The O’Reilly Enterprise Center is the first capital project under construction as part of the university’s 25-year master plan, said Baron. It will span three stories and house the Breech School of Business Administration and Department of Political Science and International Affairs. Other features include a 10,500-square-foot conference center and event space called the Center for Executive Education, a café, and the Robert and Mary Cox Compass Center, which brings academic advising, career planning and development and academic life coaching under one roof.

“As a designer myself, it is very gratifying to see how form and function will come together in such a cohesive and compelling way in this project,” said Baron, who is principal of architecture firm Baron Design & Associates LLC.

The project site is at the southeast corner of Drury Lane and Central Street. The last academic building project completed on campus was the $19 million Trustee Science Center, which opened in 2002 after two years of construction, according to Drury officials.

Taking care of business
Aside from the $27 million secured for the O’Reilly Enterprise Center construction, Drury President Tim Cloyd said the university raised $3.8 million in endowment gifts to support deferred maintenance of the building.

Both the cafe and Center for Executive Education will be for public use, Cloyd said.

“It’s a really big upgrade,” Cloyd said of the event space. “Our current ballroom space doesn’t seat but about 175. This will double that. It will also create divisible rooms and spaces where conferences could be held.”

Clifton Petty, dean of the Breech School of Business Administration, said the new building will incorporate interdisciplinary learning.

“Our curriculum and the way that we teach business is increasingly addressing a more complex world and more complex business environment,” he said. “The new Enterprise Center reflects that reality and what we’ve already been teaching toward. This just gives us a better platform for continuing to cross those areas.”

The current Breech School building, built in 1959, was designed for lecture spaces and more traditional classrooms, Petty said. The Enterprise Center will have more space for smaller breakout work areas with technology available for expanded in-person and virtual learning options.

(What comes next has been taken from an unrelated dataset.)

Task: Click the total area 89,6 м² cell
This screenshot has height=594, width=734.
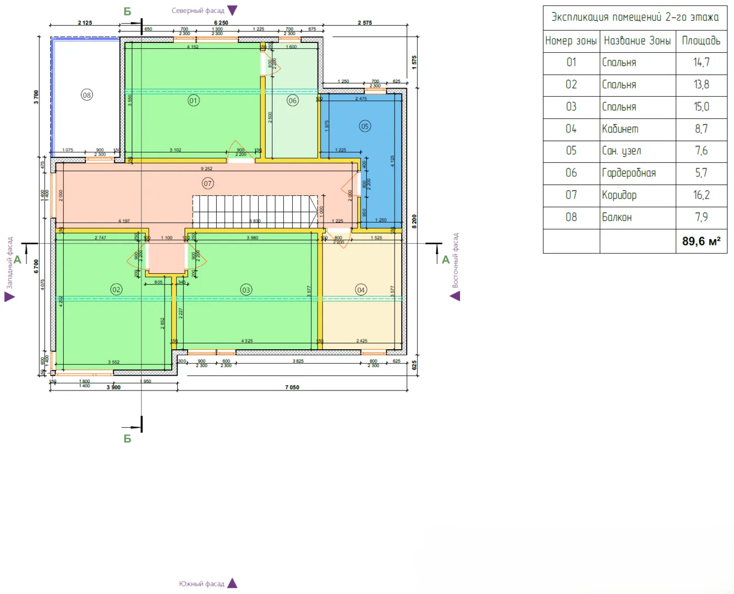Action: pos(701,241)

The long-term plan for the current Breech building remains undetermined, he said.

“This new building certainly has spaces where we can lecture, but it’s more conducive to the breakout groups and project work,” Petty said. “That’s exciting to us because we feel it will further develop those skills and help our students.”

Even with the ongoing COVID-19 pandemic, Petty said undergraduate enrollment in the Breech School of Business Administration is around 500 in 2020 – equal to 2019’s enrollment. Drury’s Master of Business Administration graduate program has about 45 students, a nearly 5% increase from 2019, he said.

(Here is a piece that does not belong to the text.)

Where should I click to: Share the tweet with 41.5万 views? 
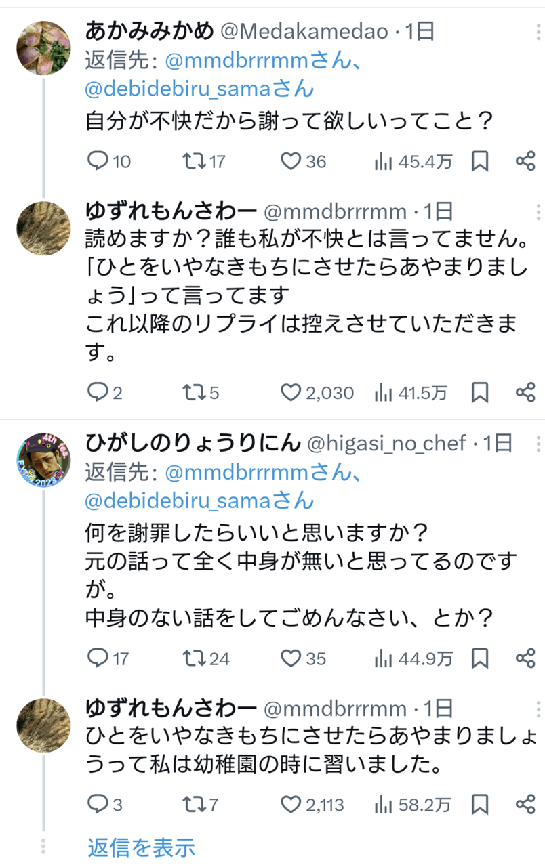click(526, 392)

“There has been discussion of having a new Breech School of Business for a long time,” Cloyd said. “Had we done it sooner than this without the additional insights we gained from COVID, new technologies and that kind of thing, we might not have been as happy with it.”

Future investment
Cloyd said a new student center is likely the next major construction project to be tackled in the master plan, but no timeline is in place.

The plan also calls for construction of residential halls and other academic buildings, as well as ending car traffic on Drury Lane just north of Central Street, making the majority of the campus center a pedestrian promenade, according to past SBJ reporting.

Drury spokesperson Mike Brothers said general contractor Nabholz Corp. is scheduled to wrap up the Enterprise Center construction by fall 2022. Project designers are with New York City-based Cooper Robertson & Partners LLP and St. Louis-based Trivers Associates Inc.

Baron said the new center is intended to be a beacon on Drury’s campus and the region.

“It’s great that we’ve gotten to this point,” Baron said. “It feels really good and gives me energy to continue and make sure we finish everything going forward with the master plan.”